Dm-worker Log Cleanup

Note:
This topic has been translated from a Chinese forum by GPT and might contain errors.

Original topic: dm-worker日志清理

| username: 孤独的狼

[TiDB Usage Environment] Production Environment / Testing / Poc
Production Environment
[TiDB Version]
[Reproduction Path] Operations performed that led to the issue

[Encountered Issue: Problem Description and Impact]
dm-worker node logs are too large
dm-worker-2023-12-06T05-52-59.693.log

[Resource Configuration]
[Attachments: Screenshots / Logs / Monitoring]

| username: 孤独的狼 | Original post link

v7.1.0 version

| username: 孤独的狼 | Original post link

The image cannot be translated directly. Please provide the text content for translation.

| username: 孤独的狼 | Original post link

The newly set up environment has not undergone any operations, but there is a DW tool synchronizing data for us.

| username: 孤独的狼 | Original post link

Does dm-worker have parameters to clean up regularly?

| username: jaybing926 | Original post link

The official team will not proactively clean up logs.

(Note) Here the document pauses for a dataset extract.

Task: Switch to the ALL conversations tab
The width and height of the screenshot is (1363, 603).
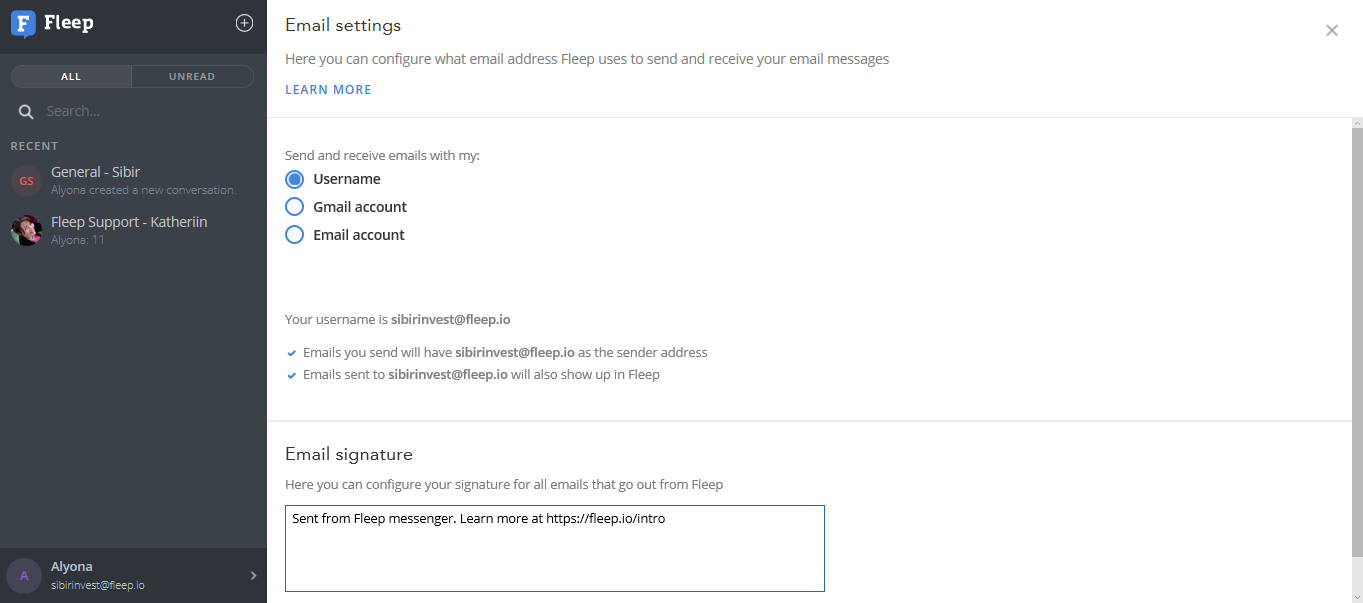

You can write a script and set up a crontab to clean them up periodically.

For example, to periodically clean up log files older than 30 days:
find /path/to/log/dir/ -name '*.log*' -mtime +30 -delete

| username: 芮芮是产品 | Original post link

It can be deleted.

| username: TiDBer_小阿飞 | Original post link

Automatic Data Cleanup

To enable automatic data cleanup, configure the following in the source configuration file:

# relay log purge strategy
purge:
    interval: 3600
    expires: 24
    remain-space: 15
  • purge.interval
    • The interval for automatic background cleanup, in seconds.
    • Default is “3600”, meaning the background cleanup task is executed every 3600 seconds.
  • purge.expires
    • The number of hours that the relay log, which is not being written by the current relay processing unit or is not needed by current or future data migration tasks, can be retained before being cleaned up by the background process.
    • Default is “0”, meaning data cleanup is not performed based on the relay log’s update time.
  • purge.remain-space
    • Remaining disk space, in GB. If the remaining disk space is less than this configuration, the specified DM-worker machine will attempt to automatically clean up safely removable relay logs in the background. If this number is set to “0”, data cleanup is not performed based on remaining disk space.
    • Default is “15”, meaning DM-master will attempt to safely clean up relay logs when available disk space is less than 15GB.

Manual Data Cleanup

Manual data cleanup refers to using the purge-relay command provided by dmctl to clean up all relay logs before the specified binlog by specifying subdir and binlog file name. If the -subdir option is not specified in the command, all relay logs before the latest relay log subdirectory are cleaned up by default.

| username: Jjjjayson_zeng | Original post link

For binlog, our operation method is as follows:

First, we compress and back up a portion, then delete it. If there are any issues, we restore it. Generally, we only keep 3 days’ worth. Since it’s a cluster deployment, the script can be placed on the worker nodes. Hope you can give a thumbs up.

| username: Jjjjayson_zeng | Original post link

To add one more point, the downside is that whenever you add a new worker node, you need to create a new script. However, if you standardize this process, it should be manageable. After all, there usually aren’t that many nodes.

| username: 有猫万事足 | Original post link

Use dm exec

tiup dm exec [dm-cluster] --command=‘pwd’ -R dm-worker

Try the above command. It can execute the pwd command uniformly on dm-worker.
Replace it with the log cleaning command you need.

It’s best not to directly use rm -rf in place. You can first uniformly move (mv) to another location (such as /bak), then after checking that there are no issues, use rm -rf /bak/*

| username: 孤独的狼 | Original post link

Is the configuration file mentioned here a TiDB configuration file or a DM configuration file?

| username: Jjjjayson_zeng | Original post link

It might be more reasonable to write it yourself, take a look for reference.

| username: 孤独的狼 | Original post link

Okay, thank you.

| username: xingzhenxiang | Original post link

Directly delete those with dates.

| username: Jjjjayson_zeng | Original post link

Please take some time to give a like and mark it as the best answer, Thanks♪(・ω・)ノ

| username: dba远航 | Original post link

Regular cleaning will do.

| username: xmlianfeng | Original post link

Create a scheduled task and put it in. For example:

find /data/tidb/dm/deploy/ -name "dm-worker-2023*.log" | xargs -i rm -rf {}
| username: 孤独的狼 | Original post link

Thank you all, the issue has been resolved.

| username: system | Original post link

This topic was automatically closed 60 days after the last reply. New replies are no longer allowed.